■ TASKS TO CARRY OUT
1) Answer these questions from the reflection on the first reading:
(a) Which prophet proclaims in the first reading?
(b) In what month and year was the writer's daughter diagnosed with ovarian cancer?
(c) What two things has the writer done since reading the first reading?
2) Carry on the reflection on the first reading from its final sentence.

When I read the first reading, I began to cry. I knew that it was meant for me to reflect on. God was answering my prayer and asking me to return to him. Since then, I have helped with the recent CRHP weekend and gone back to Mass. My heart is beginning to fill again, and I know that if I keep my life God centered, and continue to say, “Yes,” I will once again feel the power of the Holy Spirit working in my life.
Though we may stray many times on our faith journeys, it is always comforting to know that God always forgives us, gives us yet another chance and welcomes us back with his unconditional and steadfast love.
Debbie Petitt, wife, mother of four & grandmother of one
In the first reading, the Prophet Joel proclaims that this is the time to individually and communally come together to not only be mindful of our offenses against the Lord, but to also fast and be repentant.
What struck me immediately was the second sentence where the Lord says, “Return to me with all your heart.” Though baptized Catholic, I was raised in a home without faith. I lived my life into adulthood rarely thinking of God. Then, in August of 2000, my fifteen year old daughter was diagnosed with ovarian cancer. I felt helpless, and didn’t know were to turn. Somehow I ended up in a women’s CRHP retreat. It was there that I awoke to the loving presence of God in my life. It was the beginning of my faith journey.

■ DATA LISTING

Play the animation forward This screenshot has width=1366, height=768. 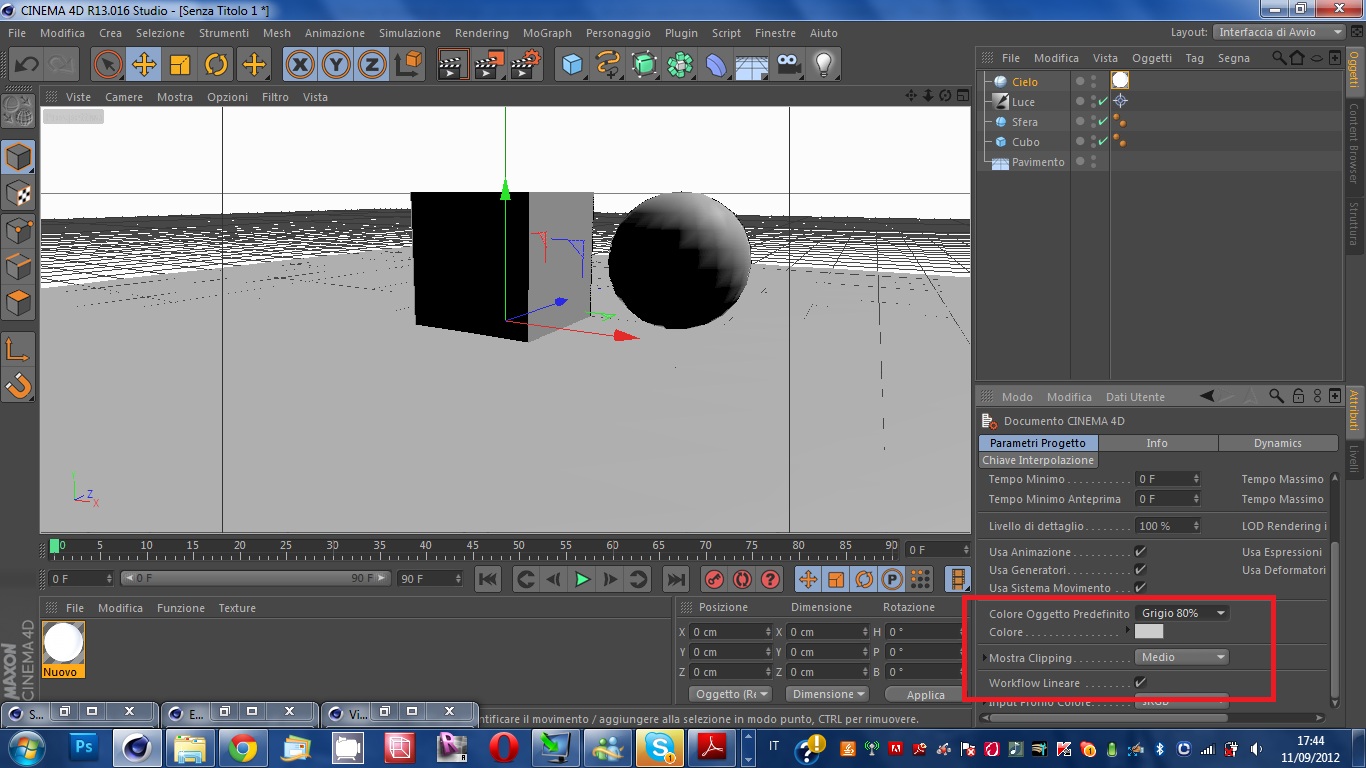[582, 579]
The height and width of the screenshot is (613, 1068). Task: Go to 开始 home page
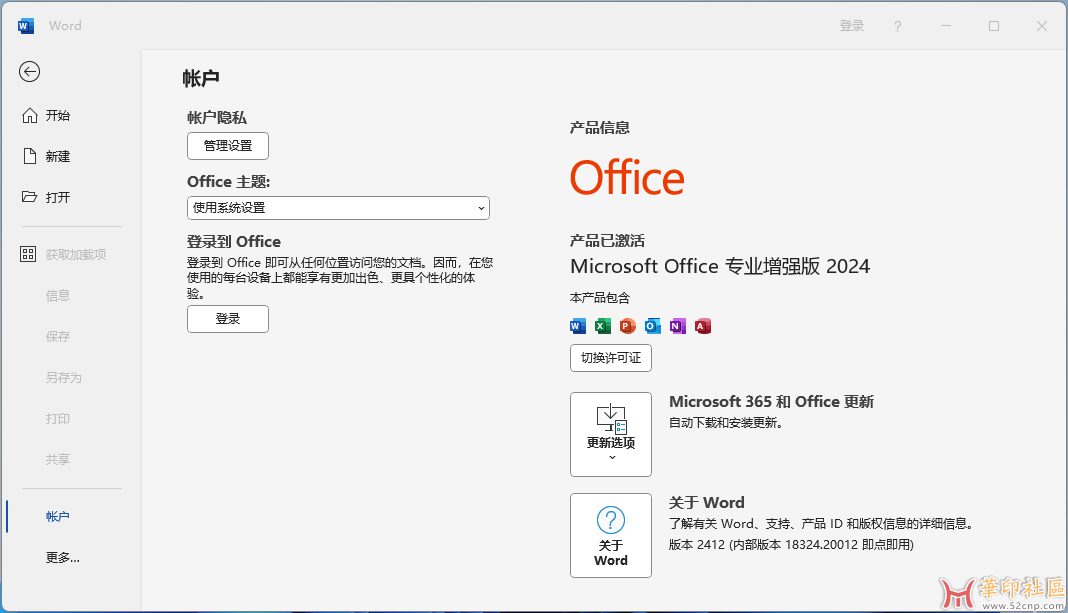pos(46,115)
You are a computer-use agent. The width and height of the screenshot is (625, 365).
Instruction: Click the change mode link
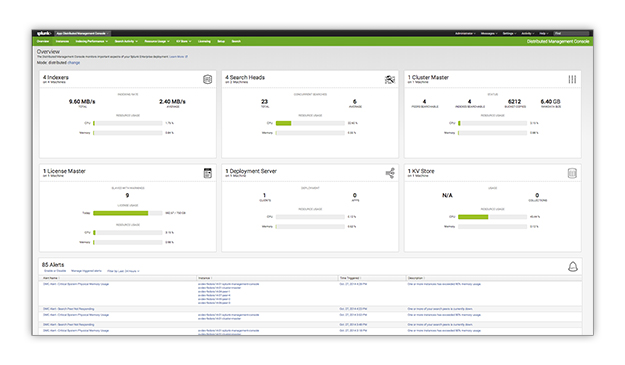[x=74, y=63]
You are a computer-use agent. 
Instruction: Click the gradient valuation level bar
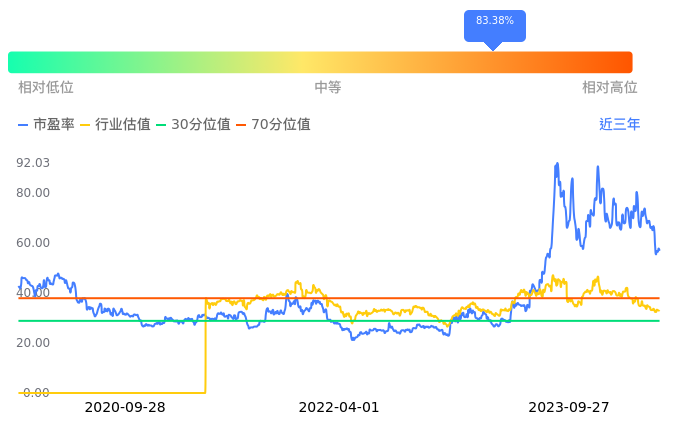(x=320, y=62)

---

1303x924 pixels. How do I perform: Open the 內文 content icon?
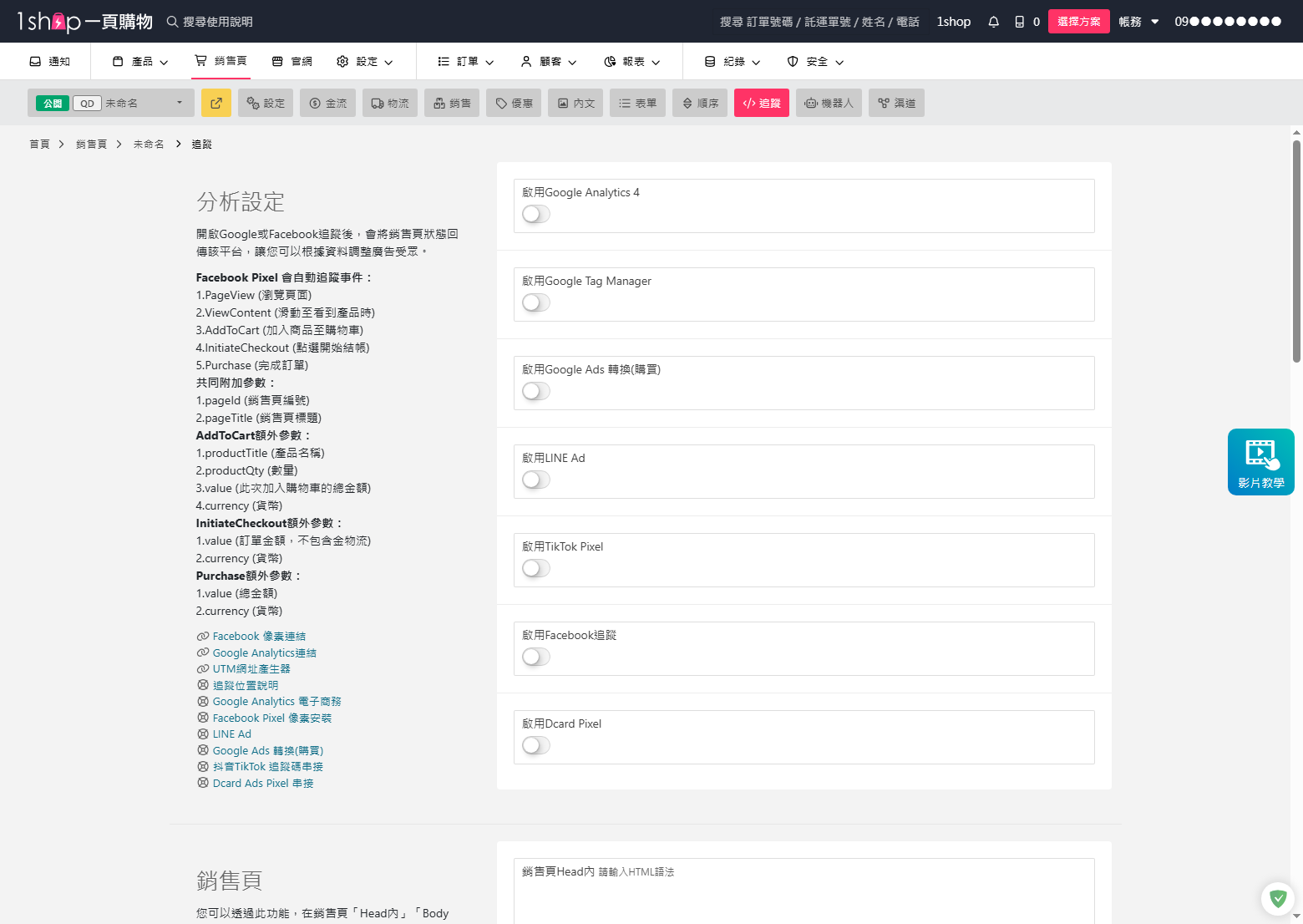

==

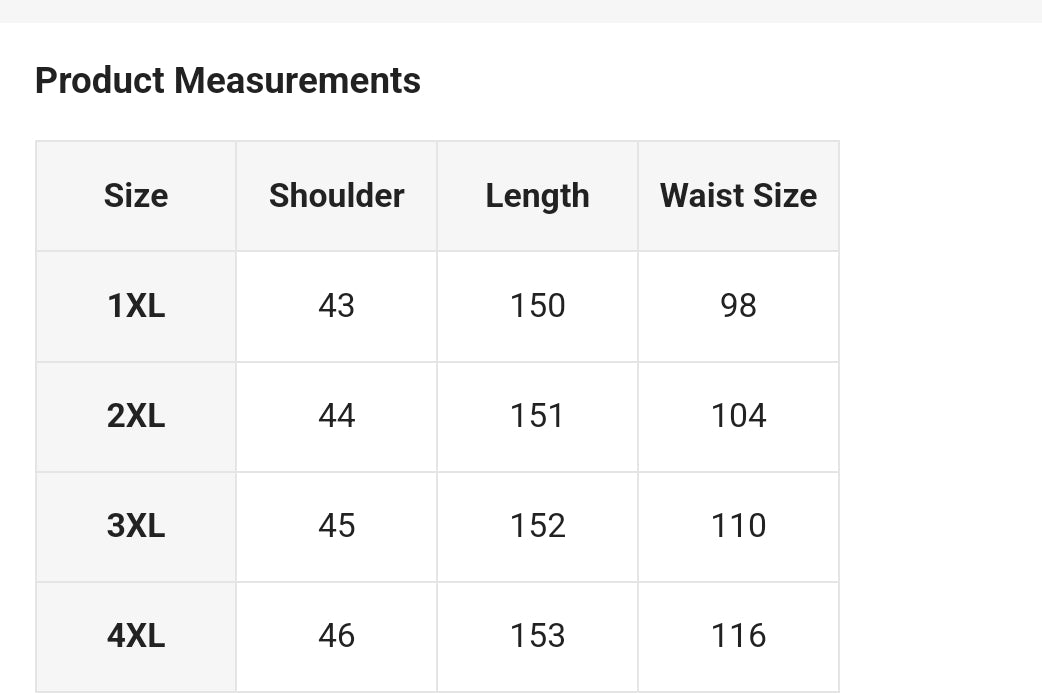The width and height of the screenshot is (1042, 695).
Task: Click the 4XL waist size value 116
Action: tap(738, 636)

■ OUTPUTS BY TASK
1)
(a) The Prophet Joel.
(b) August 2000.
(c) The writer has helped with the recent CRHP weekend and gone back to Mass.

2)
I let the Holy Spirit guide me and said, “Yes”, to every invitation that God gave me. I joined retreats, classes and committees in our parish. A change began to come over me. I felt peaceful, confident, and happy. My heart was so full, I thought it would burst. God was the center of my life. Since then I have strayed from my faith a few times, but never so much as in the past couple of years. I began to drift away and fill myself with other things that I felt were important. A couple of months ago, I found myself feeling, irritable, unhappy and depressed. My heart was empty. People began to call me and ask me where I’d been, they said they hadn’t seen me around St. Raymond’s for awhile. I made up excuses, but in my heart I knew what I had to do. I prayed to God and asked for his forgiveness. I promised to surrender and asked for the strength to follow his will for me. A couple of days later, I received a letter from St. Raymond’s asking me if I’d be willing to write a reflection for the one of the daily scripture readings during Lent.
When I read the first reading, I began to cry. I knew that it was meant for me to reflect on. God was answering my prayer and asking me to return to him. Since then, I have helped with the recent CRHP weekend and gone back to Mass. My heart is beginning to fill again, and I know that if I keep my life God centered, and continue to say, “Yes,” I will once again feel the power of the Holy Spirit working in my life.
Though we may stray many times on our faith journeys, it is always comforting to know that God always forgives us, gives us yet another chance and welcomes us back with his unconditional and steadfast love.